O MUNDO DOS DEUSES

 

 

Os primeiros mitos brotam da projeção imaginativa do que o homem faz das máximas funções da vida: nascimento, amor e morte; maternidade e paternidade; virgindade. E sintetizam tudo o que homem, mediante a inteligência e o sentimento, conseguiu conquistar em face de uma vida que ele aparentemente não solicitou, de uma morte que o amedronta, de um amor que o domina e de uma natureza cujos fenômenos (sol, chuva, cataclismos, doenças) o assombram, ou o aniquilam.

A mulher que gera torna-se a figuração da mãe universal, e a mesma divindade, por analogia de função, passa aos nascimentos da natureza toda, e é venerada como genitora e consoladora, como a Mãe Imortal. Será Gaia, a Terra, e depois Deméter. De modo semelhante, a função do pai será assumida por Urano, depois Cronos, e finalmente por Zeus (Júpiter), consagrado o pai dos deuses e dos homens. As demais relações, diretas e indiretas, com a existência e com o mundo tomam a figura de outros deuses e semideuses, que habitam o Olimpo, a superfície ou as entranhas da terra. Ao lado dos deuses familiares surgem os da guerra e da paz, da lavoura e dos navegantes, figuras as mais variadas que se vão condensando como reflexo de desejos, necessidades, fatos históricos, situações sociais e econômicas. Elas são a expressão profunda dos aspectos básicos da condição humana em si e das dimensões que esta assume no ambiente e no tempo.

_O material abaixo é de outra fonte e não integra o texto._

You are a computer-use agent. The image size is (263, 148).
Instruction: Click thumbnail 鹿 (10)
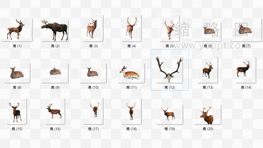point(93,72)
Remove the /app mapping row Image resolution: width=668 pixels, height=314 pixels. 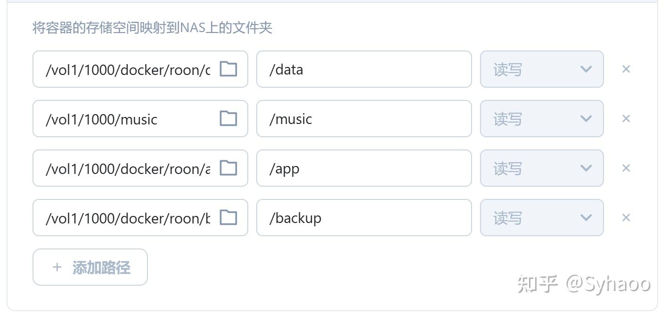(626, 168)
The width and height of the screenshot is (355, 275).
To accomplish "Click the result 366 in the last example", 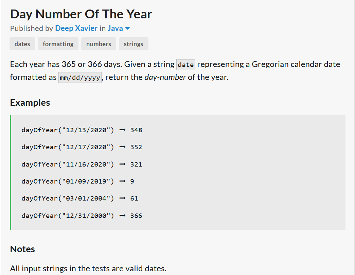I will click(x=136, y=216).
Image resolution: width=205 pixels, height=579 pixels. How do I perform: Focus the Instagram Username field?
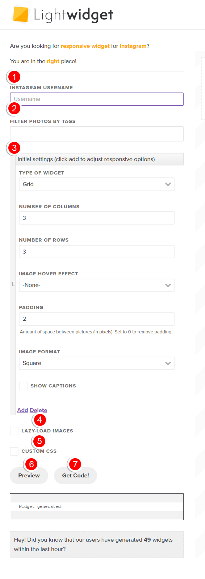[97, 99]
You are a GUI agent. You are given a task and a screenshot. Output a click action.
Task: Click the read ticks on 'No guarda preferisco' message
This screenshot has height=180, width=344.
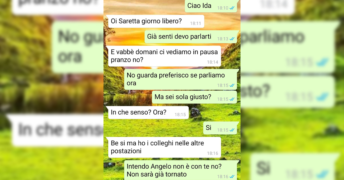pyautogui.click(x=232, y=85)
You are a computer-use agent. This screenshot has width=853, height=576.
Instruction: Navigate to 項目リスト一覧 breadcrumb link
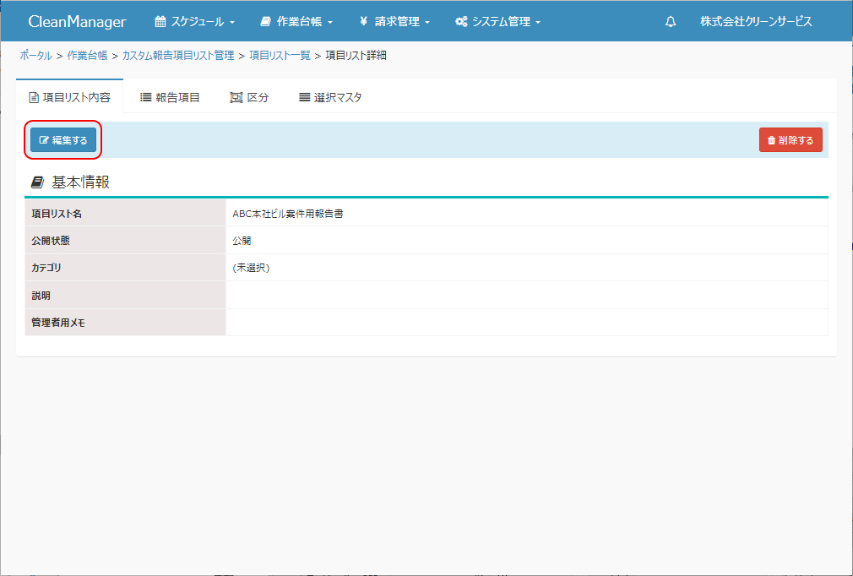point(279,56)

Os deuses, por isso, compartilham com os homens alegrias, ódios e outros sentimentos. Zeus, apesar de sua majestosa paternidade, mostra-se fraco em face da paixão amorosa, e ama diversas mortais. Hermes (Mercúrio), o mensageiro dos deuses, pratica furtos. Ares (Marte), protetor das cidades, estimula guerras e carnificinas. Afrodite (Vênus), deusa do amor que tudo vivifica e da beleza que tudo sublima, trai sem cerimônia o marido Hefestos (Vulcano), deus do fogo. A Eros, que o mito primordial identifica com a força ordenadora do Caos, opõe-se Éris, a Discórdia, que tudo desagrega. E para conservarem a beleza e a juventude eternas, os imortais do Olimpo alimentam-se de néctar e ambrosia.

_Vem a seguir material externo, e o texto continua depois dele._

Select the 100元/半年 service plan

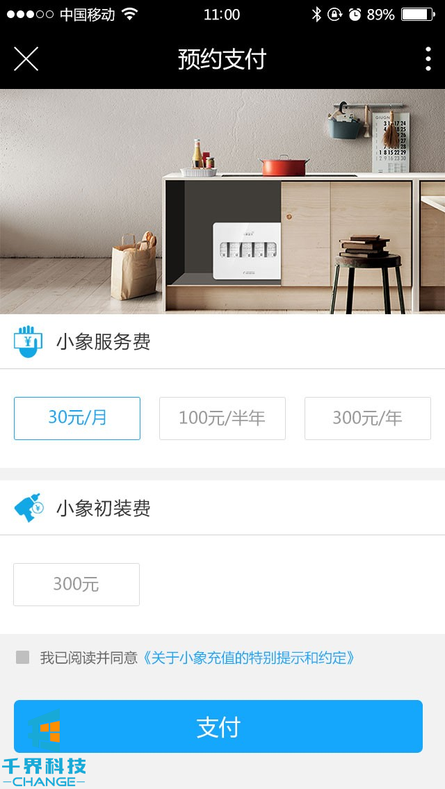tap(223, 418)
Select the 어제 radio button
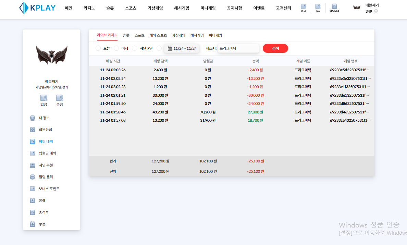Viewport: 407px width, 245px height. 116,48
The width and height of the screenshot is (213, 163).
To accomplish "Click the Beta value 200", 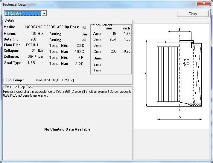I will point(33,39).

Ao se afirmarem na Grécia as artes plásticas (século VIII-VII a.C.), essas figuras elementares, que até então flutuavam na imaginação de todos e no cantos dos aedos, começaram a encontrar uma interpretação realista. Tão forte, porém, era o símbolo que as vivificava, que a imagem artística, materializada no mármore ou na pintura, não eliminou a concepção transcendente da divindade; pelo contrário, perenizou-a.

Esta fixação artística do mito não significou, entretanto, sua estagnação. Enquanto a civilização grega passava por transformações radicais, também o mito se modificava, em resposta às novas condições econômicas e psicossociais. Explica-se, assim, como um mesmo mito- ou um mesmo deus – tenha adquirido, ao longo do tempo, uma multiplicidade de significados e atribuições, que, hoje, são difíceis de compreender, ou parecem contraditórios. Assim também nasceram ou foram importadas outras lendas, que vieram combinar-se com os mitos primitivos, tornando ainda mais complexo e mais rico o mundo mitológico dos gregos.

Percebe-se, por exemplo, que os deuses que aparecem nos grandes poemas de Homero (século IX a.C.), Ilíada e Odisseia, já não são exatamente os mesmos das tradições anteriores. São mais diretamente interessados nas questões humanas e gostam de intervir nas vicissitudes dos mortais. Assim, em Hesíodo (século VIII a.C.) autor da Teogonia (e do tratado Os Trabalhos e os Dias ): quando apresenta a genealogia dos deuses gregos, nota-se a tendência a colocar uma certa ordem na confusa família das divindades, usando de um critério que muito reflete as condições econômicas e sócias da Grécia agrária daquela época. Já em condições diversas , nos séculos VI e V a.C., quando filósofos e dramaturgos manipulam a matéria mística, deuses e heróis depõem o halo de superioridade de que os cercara o mito primitivo.